McCain ended his 50-minute speech with a call to arms: He exhorted, "Fight with me. Fight with me," as the crowd's roar of approval drowned out his voice. With music blaring and balloons cascading, McCain stopped to savor the moment, then stepped down from the podium and was swallowed up among the cheering delegates.
For all his talk of reaching across the aisle, McCain got in jabs at Obama. After all, there are only two months until Election Day.
He said Obama would raise taxes, close markets, increase government spending, eliminate jobs. He criticized Obama on energy, health care, and education policies.
The audience was clearly hungry for it: They booed Obama after every criticism, though there were relatively few.

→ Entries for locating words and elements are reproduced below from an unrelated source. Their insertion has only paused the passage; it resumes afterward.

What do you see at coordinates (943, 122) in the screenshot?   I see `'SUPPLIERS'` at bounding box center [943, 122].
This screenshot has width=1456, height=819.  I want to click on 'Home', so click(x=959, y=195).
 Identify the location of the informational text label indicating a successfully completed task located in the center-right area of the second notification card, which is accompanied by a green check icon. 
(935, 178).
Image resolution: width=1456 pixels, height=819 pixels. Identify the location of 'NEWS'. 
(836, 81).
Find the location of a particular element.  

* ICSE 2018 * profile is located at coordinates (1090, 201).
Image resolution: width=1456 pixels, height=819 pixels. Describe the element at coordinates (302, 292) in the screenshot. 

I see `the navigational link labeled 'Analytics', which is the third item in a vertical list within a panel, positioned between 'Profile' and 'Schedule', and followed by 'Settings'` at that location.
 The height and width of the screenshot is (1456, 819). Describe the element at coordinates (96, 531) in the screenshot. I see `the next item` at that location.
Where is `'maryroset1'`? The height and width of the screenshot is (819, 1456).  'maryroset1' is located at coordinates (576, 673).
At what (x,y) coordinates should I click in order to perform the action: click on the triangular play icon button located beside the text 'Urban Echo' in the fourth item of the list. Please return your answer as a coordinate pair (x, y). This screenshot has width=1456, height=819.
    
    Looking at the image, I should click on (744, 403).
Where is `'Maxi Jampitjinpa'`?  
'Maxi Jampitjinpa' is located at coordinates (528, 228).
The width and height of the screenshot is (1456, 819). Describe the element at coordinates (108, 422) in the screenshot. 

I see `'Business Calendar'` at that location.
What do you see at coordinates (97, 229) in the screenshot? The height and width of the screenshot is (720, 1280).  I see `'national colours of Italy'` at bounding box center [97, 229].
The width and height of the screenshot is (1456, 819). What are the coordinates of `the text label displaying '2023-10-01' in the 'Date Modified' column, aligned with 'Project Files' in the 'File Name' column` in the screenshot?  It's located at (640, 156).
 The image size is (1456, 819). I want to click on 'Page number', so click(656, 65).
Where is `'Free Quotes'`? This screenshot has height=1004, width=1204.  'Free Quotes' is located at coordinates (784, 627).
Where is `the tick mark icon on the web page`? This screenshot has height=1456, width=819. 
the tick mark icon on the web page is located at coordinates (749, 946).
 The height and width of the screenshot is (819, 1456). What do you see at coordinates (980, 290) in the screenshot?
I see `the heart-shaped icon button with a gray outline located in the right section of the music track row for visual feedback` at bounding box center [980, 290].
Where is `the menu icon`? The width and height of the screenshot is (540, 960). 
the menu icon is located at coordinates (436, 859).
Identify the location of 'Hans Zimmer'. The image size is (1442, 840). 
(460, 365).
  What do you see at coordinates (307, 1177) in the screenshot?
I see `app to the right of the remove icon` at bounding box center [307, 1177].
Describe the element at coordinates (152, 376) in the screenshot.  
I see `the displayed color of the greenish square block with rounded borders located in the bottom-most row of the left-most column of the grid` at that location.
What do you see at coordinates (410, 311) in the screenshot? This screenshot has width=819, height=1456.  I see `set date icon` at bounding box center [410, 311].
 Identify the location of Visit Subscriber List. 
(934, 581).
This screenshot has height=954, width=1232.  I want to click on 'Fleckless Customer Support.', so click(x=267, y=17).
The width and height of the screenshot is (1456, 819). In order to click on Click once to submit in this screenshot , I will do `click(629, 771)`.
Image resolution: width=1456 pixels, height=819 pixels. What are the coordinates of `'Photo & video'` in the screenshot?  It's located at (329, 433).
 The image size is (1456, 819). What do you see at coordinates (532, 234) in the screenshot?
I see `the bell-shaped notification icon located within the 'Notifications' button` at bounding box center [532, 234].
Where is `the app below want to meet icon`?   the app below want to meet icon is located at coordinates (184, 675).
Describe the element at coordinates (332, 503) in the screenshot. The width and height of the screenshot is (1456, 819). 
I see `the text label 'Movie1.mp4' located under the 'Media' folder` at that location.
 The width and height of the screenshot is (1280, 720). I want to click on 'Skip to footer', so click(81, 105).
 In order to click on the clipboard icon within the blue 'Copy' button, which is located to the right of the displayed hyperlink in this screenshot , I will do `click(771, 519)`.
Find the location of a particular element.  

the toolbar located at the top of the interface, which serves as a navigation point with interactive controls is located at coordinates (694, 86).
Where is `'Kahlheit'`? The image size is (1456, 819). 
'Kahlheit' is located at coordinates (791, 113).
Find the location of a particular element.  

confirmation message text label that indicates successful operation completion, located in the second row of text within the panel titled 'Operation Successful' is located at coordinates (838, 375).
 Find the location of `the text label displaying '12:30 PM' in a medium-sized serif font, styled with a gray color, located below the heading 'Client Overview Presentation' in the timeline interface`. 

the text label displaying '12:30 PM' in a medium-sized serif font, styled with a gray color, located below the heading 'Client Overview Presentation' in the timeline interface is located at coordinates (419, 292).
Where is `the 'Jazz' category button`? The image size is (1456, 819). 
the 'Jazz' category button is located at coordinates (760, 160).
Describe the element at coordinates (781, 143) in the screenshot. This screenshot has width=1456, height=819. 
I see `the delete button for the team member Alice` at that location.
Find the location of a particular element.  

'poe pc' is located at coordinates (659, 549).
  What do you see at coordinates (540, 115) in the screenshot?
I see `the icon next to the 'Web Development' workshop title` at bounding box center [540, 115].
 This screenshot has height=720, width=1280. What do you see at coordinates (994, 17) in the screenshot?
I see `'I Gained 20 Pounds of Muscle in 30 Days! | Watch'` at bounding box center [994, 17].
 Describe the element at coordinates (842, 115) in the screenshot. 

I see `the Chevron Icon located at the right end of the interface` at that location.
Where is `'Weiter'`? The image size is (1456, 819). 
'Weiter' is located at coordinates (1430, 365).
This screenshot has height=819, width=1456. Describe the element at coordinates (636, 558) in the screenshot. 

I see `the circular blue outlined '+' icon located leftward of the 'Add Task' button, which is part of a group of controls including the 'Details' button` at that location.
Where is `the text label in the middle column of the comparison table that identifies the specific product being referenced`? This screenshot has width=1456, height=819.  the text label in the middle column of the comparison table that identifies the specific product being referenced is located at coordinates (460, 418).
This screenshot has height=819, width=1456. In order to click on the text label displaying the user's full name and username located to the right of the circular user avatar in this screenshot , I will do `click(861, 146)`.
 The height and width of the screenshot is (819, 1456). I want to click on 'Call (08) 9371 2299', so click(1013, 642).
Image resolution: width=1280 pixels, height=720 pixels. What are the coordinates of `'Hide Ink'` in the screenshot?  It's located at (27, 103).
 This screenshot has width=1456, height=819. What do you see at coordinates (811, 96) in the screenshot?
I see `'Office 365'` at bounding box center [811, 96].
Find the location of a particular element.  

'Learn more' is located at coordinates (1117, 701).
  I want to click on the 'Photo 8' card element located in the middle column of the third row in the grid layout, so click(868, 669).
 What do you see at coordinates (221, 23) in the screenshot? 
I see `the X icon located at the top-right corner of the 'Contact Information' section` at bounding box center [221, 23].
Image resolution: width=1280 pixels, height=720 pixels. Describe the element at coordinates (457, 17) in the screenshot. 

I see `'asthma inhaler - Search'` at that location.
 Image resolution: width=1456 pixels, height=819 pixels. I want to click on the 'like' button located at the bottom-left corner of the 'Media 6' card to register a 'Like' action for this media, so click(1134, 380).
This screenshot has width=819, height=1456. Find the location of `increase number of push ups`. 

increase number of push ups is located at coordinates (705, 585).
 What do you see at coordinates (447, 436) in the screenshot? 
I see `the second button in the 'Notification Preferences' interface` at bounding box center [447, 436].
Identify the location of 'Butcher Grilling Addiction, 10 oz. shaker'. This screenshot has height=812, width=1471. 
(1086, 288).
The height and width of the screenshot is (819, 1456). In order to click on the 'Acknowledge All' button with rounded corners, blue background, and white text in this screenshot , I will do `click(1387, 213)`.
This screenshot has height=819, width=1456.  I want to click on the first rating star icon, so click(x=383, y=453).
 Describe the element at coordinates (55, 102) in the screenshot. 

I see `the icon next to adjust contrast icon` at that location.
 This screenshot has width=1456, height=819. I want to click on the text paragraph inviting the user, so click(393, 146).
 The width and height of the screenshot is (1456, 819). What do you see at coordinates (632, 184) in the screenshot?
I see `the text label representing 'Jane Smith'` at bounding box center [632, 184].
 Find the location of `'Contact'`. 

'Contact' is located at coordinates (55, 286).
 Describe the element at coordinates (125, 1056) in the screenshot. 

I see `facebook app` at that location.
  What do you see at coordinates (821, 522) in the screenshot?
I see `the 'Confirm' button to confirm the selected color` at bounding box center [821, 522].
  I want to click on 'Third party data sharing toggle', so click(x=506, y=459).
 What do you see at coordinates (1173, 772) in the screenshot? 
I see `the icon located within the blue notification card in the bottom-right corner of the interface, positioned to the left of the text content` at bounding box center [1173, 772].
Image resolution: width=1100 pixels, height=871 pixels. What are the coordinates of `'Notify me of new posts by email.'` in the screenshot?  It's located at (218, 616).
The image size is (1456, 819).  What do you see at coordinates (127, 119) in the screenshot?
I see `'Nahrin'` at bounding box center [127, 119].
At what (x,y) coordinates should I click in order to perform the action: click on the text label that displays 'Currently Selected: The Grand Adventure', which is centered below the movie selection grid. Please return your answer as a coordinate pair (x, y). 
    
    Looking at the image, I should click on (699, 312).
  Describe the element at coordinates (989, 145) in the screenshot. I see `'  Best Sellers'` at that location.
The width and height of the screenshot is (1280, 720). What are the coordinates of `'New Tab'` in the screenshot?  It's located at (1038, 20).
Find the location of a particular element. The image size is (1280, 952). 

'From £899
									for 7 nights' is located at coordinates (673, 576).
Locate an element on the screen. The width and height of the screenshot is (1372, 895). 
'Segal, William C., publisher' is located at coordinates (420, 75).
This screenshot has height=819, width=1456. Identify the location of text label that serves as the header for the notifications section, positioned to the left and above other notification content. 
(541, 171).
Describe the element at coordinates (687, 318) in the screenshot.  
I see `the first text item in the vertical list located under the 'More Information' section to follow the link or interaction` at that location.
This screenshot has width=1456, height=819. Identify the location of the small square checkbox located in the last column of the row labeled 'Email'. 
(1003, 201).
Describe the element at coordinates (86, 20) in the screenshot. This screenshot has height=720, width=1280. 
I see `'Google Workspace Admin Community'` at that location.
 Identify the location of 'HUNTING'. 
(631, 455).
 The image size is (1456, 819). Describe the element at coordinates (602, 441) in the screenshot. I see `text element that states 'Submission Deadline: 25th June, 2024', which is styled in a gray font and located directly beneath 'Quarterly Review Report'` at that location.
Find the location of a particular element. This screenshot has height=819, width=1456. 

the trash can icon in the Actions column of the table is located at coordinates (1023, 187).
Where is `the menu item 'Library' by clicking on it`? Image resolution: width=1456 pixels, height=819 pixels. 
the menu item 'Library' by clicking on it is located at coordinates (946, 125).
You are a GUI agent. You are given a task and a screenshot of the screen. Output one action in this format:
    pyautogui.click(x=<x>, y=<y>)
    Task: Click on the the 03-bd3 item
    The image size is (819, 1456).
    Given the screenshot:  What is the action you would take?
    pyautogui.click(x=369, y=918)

Speechmaking has never been McCain's strong point, and his delivery Thursday clearly paled next to that of his running mate or his Democratic rivals. Pausing after each idea, McCain's tone seemed better suited to a speech in the Senate. Obama, Democratic No. 2 Joe Biden and running mate Sarah Palin had been riveting; McCain offered more of a laundry list.
The delegates didn't seem to mind if their nominee lacked Obama's rhetorical polish.
"This guy has more experience in his little pinkie from speaking in the Senate than Obama will ever have," said Colorado delegate Gabriel Schwartz. "It was a much better speech for what it said and the way he delivered it honestly than some smooth speech from someone who can't deliver."
McCain mostly refrained from the brass-knuckled rhetoric that marked Obama's speech exactly one week earlier.
Perhaps the Republican's sharpest hit came without even a mention of his Democratic rival.
"I'm not running for president because I think I'm blessed with such personal greatness that history has anointed me to save our country in its hour of need," McCain mocked. "My country saved me. My country saved me, and I cannot forget it. And I will fight for her for as long as I draw breath, so help me God."
McCain has cast Obama as a presumptuous candidate, and his campaign has likened the Democrat to a would-be messiah.
The Arizona senator also issued a warning "to the old, big-spending, do-nothing, me-first, country-second Washington crowd: Change is coming." That, too, was an indirect Obama reference. McCain has suggested his Democratic rival puts personal ambition above the country.
In his comments, McCain left it to his audience to connect the dots.
Certainly, McCain's speech wasn't as sharp as Palin's address to the delegates the night before or a host of other speakers who came before him. Their speeches were filled with biting attacks on Obama and his Democrats.
McCain, however, can't risk turning off undecided swing voters, many of whom recoil at negative campaigning.
Early on in his 50-minute address, protesters inside the hall interrupted McCain's address a few times, but on each occasion the crowd shouted them down with chants of "USA, USA." McCain himself was unfazed, telling the audience, "please don't be diverted by the ground noise and the static."
"Americans want us to stop yelling at each other," he added, trying to use the disruption to his advantage.
A Vietnam prisoner of war, McCain pointed to his 5 1/2 years in captivity as a life-changing turning point.
"I fell in love with my country when I was a prisoner in someone else's," he said. "I loved it because it was not just a place, but an idea, a cause worth fighting for. I was never the same again. I wasn't my own man anymore. I was my country's."